Die Gattung Phacelia gehört zur Unterfamilie der Wasserblattgewächse und trägt auch die Trivialnahmen Bienenweide oder Bienenfreund. Warum wohl? Die Pflanze wird in Mitteleuropa häufig von Imkern als Bienenweide für Honigbienen angesät. Sie gilt als sehr ertragreiche Bienentrachtpflanze. Zusätzlich eignet sich die Phacelia gut als Gründüngungspflanze und vertreibt da möglicherweise invasiv nur die Chemiebombe Kunstdünger. Sie erhöht den Humusgehalt der Böden auf natürlichem Weg und hilft jeder Blumenwiese zu einer besseren Bodenstruktur. Die ursprüngliche Heimat der Phacelia ist Nord- und Südamerika und die Gattung ist sehr anspruchslos und trockenheitsverträglich. Auch sie kann sich in Mitteleuropa als Art aber nicht gegen heimische Arten durchsetzen.

Das natürliche Verbreitungsgebiet der Blauen Lupine ist der Mittelmeerraum von Nordafrika über Israel, dem Libanon, Syrien, Türkei bis nach Bulgarien, Italien, Frankreich und der Iberischen Halbinsel. Heute ist sie in ganz Mitteleuropa zu finden. In Deutschland liegen erste Berichte über den Anbau zur Gründüngung aus dem Jahr 1682 vor, also lange vor der Gründung der Grünen Stadtteilgruppe in Harheim und lange bevor die Samentütchen der Grünen Ihren Briefkasten erreicht haben. Aber die Samen aus dem Tütchen können immerhin aktuell helfen, dass sie einen bunten Wiesengarten anlegen können, in denen sich Schmetterlinge und Bienen wohlfühlen. Denn hier blühen sie in voller Pracht und bieten unseren Bienen hervorragend Nahrung.

Dann ist möglicherweise noch die Serradella in ihrem Samentütchen. Die kommt aus dem westlichen Mittelmeerraum. Auch die ist eine alte Kulturpflanze. In einigen gemäßigten Gebieten der Welt gilt sie als Neophyt – also als eine Pflanze, die erst mit der freundlichen Mithilfe des Menschen neue Regionen besiedelt hat. Die Serradella wurde Mitte des 19. Jahrhunderts aus Portugal nach Deutschland eingeführt und so langsam kriegen wir eine Ahnung, dass die CDU Harheims nicht die harmlosen Samen aus den Samentütchen der Grünen so sehr fürchten, denn diese Pflanzen sind ja schon alle hier. Sie fürchten offenbar eher, dass die bienenfreundliche Idee der Samentütchen ihren eigenen OB-Kandidaten etwas ins Hintertreffen bringen könnten, dem 10-spurige Autobahnen wichtiger sind als blühende Bienenwiesen.

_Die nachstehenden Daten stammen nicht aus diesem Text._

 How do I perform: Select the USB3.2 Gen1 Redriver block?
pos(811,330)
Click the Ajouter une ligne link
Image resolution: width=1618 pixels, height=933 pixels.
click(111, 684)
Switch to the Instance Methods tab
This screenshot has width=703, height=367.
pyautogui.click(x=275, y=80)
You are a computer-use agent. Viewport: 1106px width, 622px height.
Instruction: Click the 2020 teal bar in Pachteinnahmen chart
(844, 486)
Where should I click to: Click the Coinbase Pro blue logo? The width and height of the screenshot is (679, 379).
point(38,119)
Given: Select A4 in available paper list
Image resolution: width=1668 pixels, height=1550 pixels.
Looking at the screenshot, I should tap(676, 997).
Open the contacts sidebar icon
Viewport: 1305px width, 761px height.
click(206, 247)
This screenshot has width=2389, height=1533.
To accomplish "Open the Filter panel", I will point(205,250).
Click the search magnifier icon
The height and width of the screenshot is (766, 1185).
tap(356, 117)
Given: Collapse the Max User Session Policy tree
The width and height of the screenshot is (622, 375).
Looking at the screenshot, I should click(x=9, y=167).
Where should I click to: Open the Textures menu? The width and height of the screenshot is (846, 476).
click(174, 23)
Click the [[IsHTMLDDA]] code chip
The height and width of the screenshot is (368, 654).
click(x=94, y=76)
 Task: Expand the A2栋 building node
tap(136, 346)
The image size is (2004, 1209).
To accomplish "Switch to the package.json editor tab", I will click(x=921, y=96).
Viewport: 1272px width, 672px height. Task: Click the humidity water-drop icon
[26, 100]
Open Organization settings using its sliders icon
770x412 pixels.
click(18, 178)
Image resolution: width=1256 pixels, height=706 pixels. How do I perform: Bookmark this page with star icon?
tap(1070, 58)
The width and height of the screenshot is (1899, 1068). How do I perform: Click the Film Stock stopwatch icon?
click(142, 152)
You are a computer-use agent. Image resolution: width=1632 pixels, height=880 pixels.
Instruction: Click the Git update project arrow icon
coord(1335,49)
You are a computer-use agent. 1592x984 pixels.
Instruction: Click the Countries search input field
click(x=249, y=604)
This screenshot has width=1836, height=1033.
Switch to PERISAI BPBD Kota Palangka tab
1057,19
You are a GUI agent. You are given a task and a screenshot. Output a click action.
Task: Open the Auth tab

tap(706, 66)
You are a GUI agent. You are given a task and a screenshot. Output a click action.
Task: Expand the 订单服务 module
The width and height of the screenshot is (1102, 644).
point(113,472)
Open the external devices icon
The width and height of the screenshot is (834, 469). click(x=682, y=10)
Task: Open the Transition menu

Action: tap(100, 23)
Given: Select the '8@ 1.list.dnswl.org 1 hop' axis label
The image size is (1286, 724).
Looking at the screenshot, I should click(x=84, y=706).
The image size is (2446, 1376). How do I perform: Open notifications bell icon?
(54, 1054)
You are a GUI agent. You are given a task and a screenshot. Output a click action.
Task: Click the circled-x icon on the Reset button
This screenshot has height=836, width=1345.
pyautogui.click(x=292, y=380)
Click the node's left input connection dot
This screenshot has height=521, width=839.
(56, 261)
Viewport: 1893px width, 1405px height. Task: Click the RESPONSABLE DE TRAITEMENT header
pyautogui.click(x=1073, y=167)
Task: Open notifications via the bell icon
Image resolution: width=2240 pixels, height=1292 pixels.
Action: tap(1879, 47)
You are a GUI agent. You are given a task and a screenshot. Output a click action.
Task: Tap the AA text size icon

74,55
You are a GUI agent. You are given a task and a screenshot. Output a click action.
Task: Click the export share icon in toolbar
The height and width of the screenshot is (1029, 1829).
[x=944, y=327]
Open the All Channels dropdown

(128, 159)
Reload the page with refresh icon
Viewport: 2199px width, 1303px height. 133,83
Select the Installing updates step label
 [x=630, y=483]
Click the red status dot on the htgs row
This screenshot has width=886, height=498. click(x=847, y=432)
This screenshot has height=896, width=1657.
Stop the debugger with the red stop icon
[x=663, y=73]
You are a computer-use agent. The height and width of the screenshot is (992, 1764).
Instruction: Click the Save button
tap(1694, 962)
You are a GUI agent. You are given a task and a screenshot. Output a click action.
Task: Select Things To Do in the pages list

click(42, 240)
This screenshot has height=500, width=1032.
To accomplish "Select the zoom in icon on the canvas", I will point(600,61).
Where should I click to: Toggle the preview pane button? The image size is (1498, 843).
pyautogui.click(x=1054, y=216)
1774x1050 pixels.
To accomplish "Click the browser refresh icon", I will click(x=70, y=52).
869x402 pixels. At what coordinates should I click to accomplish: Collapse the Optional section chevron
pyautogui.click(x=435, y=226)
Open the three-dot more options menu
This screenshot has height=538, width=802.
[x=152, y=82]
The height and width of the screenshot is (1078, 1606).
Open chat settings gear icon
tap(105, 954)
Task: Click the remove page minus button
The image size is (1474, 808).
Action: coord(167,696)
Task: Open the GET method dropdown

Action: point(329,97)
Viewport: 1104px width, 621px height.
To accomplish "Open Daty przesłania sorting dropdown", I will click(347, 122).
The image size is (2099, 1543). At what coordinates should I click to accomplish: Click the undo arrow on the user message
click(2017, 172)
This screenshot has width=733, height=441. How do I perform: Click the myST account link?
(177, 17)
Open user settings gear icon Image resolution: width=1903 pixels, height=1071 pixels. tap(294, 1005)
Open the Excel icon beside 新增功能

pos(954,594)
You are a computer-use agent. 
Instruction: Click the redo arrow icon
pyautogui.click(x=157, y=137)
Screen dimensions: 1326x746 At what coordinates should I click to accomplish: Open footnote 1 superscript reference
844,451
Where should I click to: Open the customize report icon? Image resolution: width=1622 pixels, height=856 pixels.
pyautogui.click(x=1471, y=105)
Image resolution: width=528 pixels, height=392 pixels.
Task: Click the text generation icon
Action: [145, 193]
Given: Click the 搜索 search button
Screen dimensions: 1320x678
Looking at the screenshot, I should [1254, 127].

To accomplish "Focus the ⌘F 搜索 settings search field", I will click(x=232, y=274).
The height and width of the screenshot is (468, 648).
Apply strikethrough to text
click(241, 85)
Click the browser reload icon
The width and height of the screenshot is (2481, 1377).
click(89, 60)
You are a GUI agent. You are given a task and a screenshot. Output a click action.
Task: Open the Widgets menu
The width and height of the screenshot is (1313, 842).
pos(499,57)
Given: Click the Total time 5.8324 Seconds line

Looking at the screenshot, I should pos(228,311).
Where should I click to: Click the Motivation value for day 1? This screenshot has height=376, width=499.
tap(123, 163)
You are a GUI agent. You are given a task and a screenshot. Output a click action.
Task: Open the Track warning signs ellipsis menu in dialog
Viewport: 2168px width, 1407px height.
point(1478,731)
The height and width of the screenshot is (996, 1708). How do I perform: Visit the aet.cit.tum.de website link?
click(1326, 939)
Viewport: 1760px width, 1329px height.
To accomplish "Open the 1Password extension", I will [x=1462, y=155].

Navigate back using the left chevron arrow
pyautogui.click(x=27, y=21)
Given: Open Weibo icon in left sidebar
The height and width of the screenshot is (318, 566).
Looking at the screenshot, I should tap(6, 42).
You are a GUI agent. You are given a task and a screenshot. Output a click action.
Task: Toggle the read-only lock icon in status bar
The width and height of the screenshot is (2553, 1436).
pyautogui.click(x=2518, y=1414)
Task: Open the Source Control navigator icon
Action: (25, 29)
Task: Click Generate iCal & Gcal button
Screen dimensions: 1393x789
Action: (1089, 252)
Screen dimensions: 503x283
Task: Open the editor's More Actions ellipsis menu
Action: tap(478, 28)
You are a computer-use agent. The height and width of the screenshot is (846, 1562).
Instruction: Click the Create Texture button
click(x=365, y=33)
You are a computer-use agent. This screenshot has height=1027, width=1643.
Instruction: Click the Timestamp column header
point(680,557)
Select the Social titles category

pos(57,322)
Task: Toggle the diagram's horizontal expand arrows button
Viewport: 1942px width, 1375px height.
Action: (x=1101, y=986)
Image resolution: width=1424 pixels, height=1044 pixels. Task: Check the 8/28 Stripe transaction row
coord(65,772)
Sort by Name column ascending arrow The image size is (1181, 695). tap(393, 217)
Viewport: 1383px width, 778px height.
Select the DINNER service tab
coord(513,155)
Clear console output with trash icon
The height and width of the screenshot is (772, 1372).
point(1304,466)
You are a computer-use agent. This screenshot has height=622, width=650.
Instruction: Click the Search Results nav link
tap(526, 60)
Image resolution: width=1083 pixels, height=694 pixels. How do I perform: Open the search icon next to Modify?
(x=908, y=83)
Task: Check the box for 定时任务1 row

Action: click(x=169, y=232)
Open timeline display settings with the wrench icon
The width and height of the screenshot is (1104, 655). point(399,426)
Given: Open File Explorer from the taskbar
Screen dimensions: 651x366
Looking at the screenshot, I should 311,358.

Haben wir eigentlich angesichts der schwindenden Artenvielfalt keine größeren Probleme als ein paar Pflanzensamen, die aus dem Mittelmeerraum stammen, und mit denen ein paar wenige Quadratmeter Wiese zur Freude der Insekten bunter gemacht wird. Besonders, da diese paar Samensorten oft schon seit Jahrhunderten unter uns leben, ohne dass es irgendjemand gestört hat. Eine Bedrohung für Bienen und die Artenvielfalt ist doch eher die Versiegelung der Grünflächen, die Monokultur auf den Äckern ohne Blühstreifen, der Einsatz von Pestiziden und das Glyphosat der Landwirte. Viel eher jedenfalls als der Alexandrinerklee, die Phacelia, die Blaue Lupine oder Serrandella. Oder hat jemand schon mal gehört, dass die Harheimer Vereinigungseiche von Neophyten aus grünen Samentütchen gekillt worden ist? Nein. Schuld daran war eine Überdosis Glyphosat. Und das war ganz sicher nicht von den Grünen. Die Harheimer Vereinigungseiche, vom CDU-Stadtbezirksverband Harheim am 3.10.1990 gepflanzt, war übrigens auch gar keine echte Deutsche, das war eine Ungarische Eiche.